Entre les granges, il y avait tout juste la place pour que deux hommes se tiennent de front.
— Un guerrier contre cinquante… Pas une mauvaise façon de mourir. On a fait des chansons pour moins que ça.
— Peut-être, mais ça ne sera pas nécessaire… Enfin, j’espère.
Au cœur de la cité, un toit venait d’exploser.
Comment vais-je retourner dans cet enfer ? Je dois retrouver Egwene. Et les autres…
Rand jeta un nouveau coup d’œil dans la rue. Les Seanchaniens avalaient vite la distance.
— Je ne savais pas pourquoi il était là…, dit Ingtar comme s’il parlait tout seul. (Il avait dégainé son épée, éprouvant le tranchant du bout d’un pouce.) Un petit homme au teint blême qu’on ne remarquait pas, même quand on l’avait sous le nez… On m’avait ordonné de le faire entrer dans la forteresse.

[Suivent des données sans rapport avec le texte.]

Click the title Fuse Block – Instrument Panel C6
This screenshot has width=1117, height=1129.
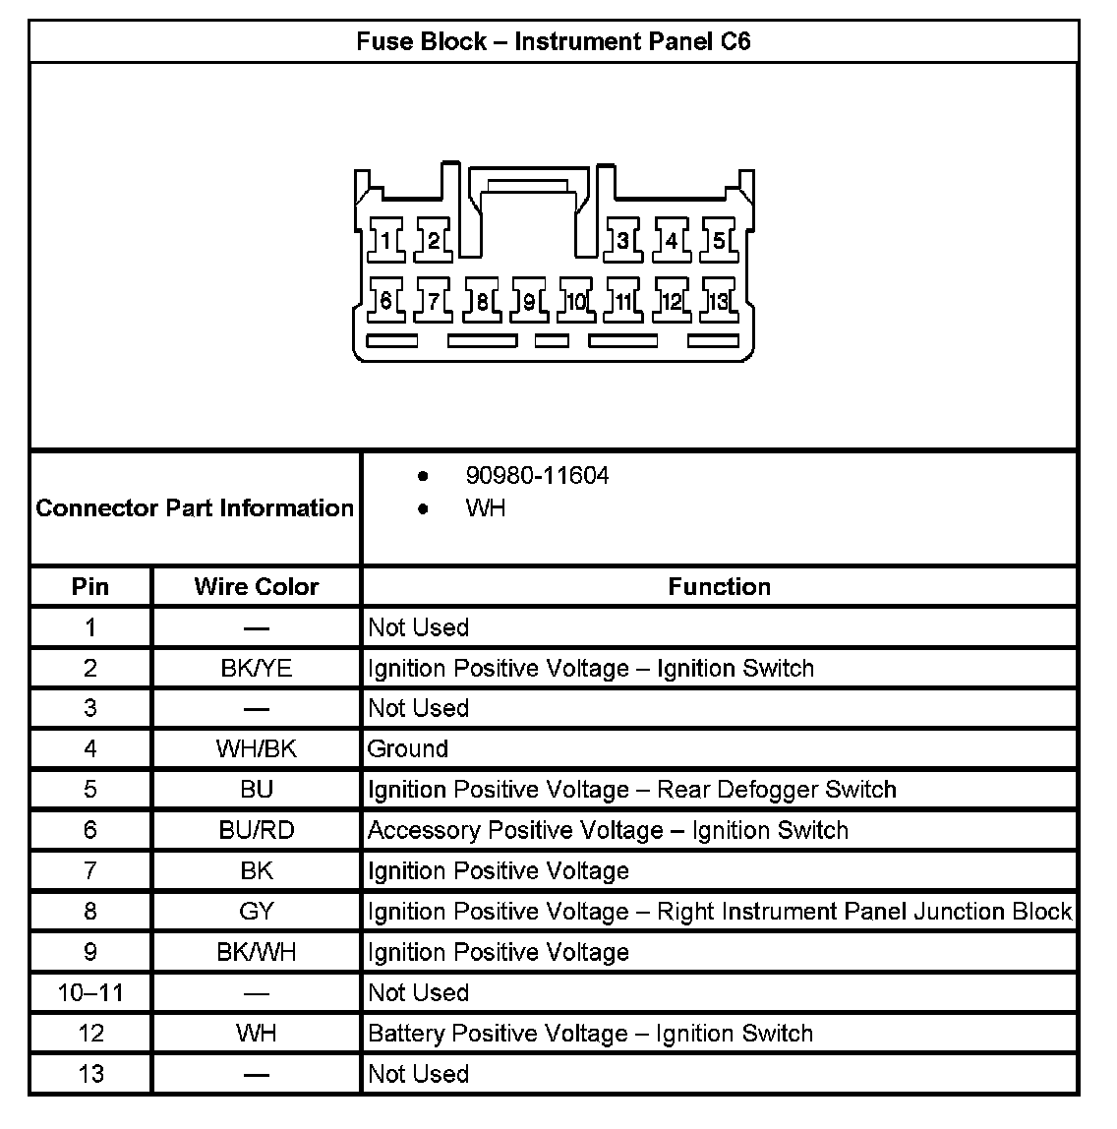tap(553, 42)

Je ne voulais pas, mais comment désobéir ? Rand, tu comprends ? J’étais obligé. Sans savoir ce qu’il allait faire, jusqu’à ce qu’il tire cette flèche. Encore aujourd’hui, je ne sais pas si elle était destinée à la Chaire d’Amyrlin ou à toi.

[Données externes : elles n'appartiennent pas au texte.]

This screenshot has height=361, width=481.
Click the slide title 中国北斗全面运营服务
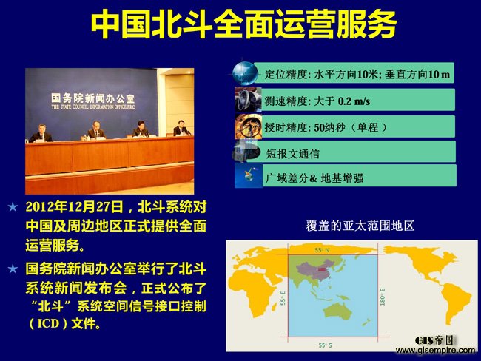coord(244,24)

Rand frissonna et se tourna vers Ingtar.
— De quoi parles-tu ?
Les yeux toujours baissés sur son épée, Ingtar continua son monologue comme s’il n’avait rien entendu :
— L’humanité est balayée dans le monde entier… Les nations s’écroulent et disparaissent. Les Suppôts sont partout, mais les gens du Sud s’en fichent. Pendant que nous défendons les Terres Frontalières – assurant ainsi leur tranquillité, bien au chaud chez eux –, la Flétrissure gagne inexorablement du terrain. Et ces idiots pensent que les Trollocs et les Myrddraals sont des mythes ou une invention de trouvère. (Ingtar fronça les sourcils et secoua la tête.) J’ai estimé que c’était la seule solution… Puisque nous risquions d’être massacrés pour sauver des gens qui se moquaient de nous, ça m’a paru logique. Pourquoi mourir alors qu’une paix séparée était possible ? Les Ténèbres ne valaient-elles pas mieux que l’oubli éternel que connaissent le Caralain ou le Hardan ? Oui, à l’époque, ça me semblait évident.

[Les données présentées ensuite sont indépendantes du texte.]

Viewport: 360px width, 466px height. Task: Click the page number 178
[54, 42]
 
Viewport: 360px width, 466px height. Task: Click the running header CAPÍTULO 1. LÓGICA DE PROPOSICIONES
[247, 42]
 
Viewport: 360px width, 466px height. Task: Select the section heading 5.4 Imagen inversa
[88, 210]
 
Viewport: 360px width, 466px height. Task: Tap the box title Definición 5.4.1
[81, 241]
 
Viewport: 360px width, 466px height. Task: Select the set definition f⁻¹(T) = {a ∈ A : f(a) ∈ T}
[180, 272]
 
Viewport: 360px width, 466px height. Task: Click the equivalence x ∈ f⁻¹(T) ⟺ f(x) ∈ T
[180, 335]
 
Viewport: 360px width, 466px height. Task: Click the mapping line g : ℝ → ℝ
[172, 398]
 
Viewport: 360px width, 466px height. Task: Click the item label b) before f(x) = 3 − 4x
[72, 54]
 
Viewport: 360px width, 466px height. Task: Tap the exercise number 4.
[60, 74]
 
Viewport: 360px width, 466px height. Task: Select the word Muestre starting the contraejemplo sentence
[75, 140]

Rand saisit l’officier par les revers de sa veste.
— Cesse de dire n’importe quoi !
Il ne peut pas raconter la vérité… C’est impossible.
— Ton discours n’a aucun sens. Quoi que tu aies à dire, n’y va pas par quatre chemins.
Pour la première fois, Ingtar leva vers Rand des yeux où brillaient des larmes.
— Tu es meilleur que moi, Rand. Berger ou seigneur, je ne t’arrive pas à la cheville. Tu sais ce que dit la prophétie : « Que celui qui me fera sonner ne songe pas à la gloire, mais uniquement au salut. » Moi, c’était à mon salut que je pensais ! Je rêvais de souffler dans le Cor puis de conduire la charge des héros morts contre le mont Shayol Ghul. Ç’aurait été suffisant pour me racheter, non ? Aucun homme ne reste assez longtemps dans les Ténèbres pour ne pas pouvoir revenir un jour vers la Lumière. C’est ce qu’on dit, pas vrai ? Je suis sûr que mes mauvaises actions auraient été rayées de ma vie comme un mot raturé sur un parchemin.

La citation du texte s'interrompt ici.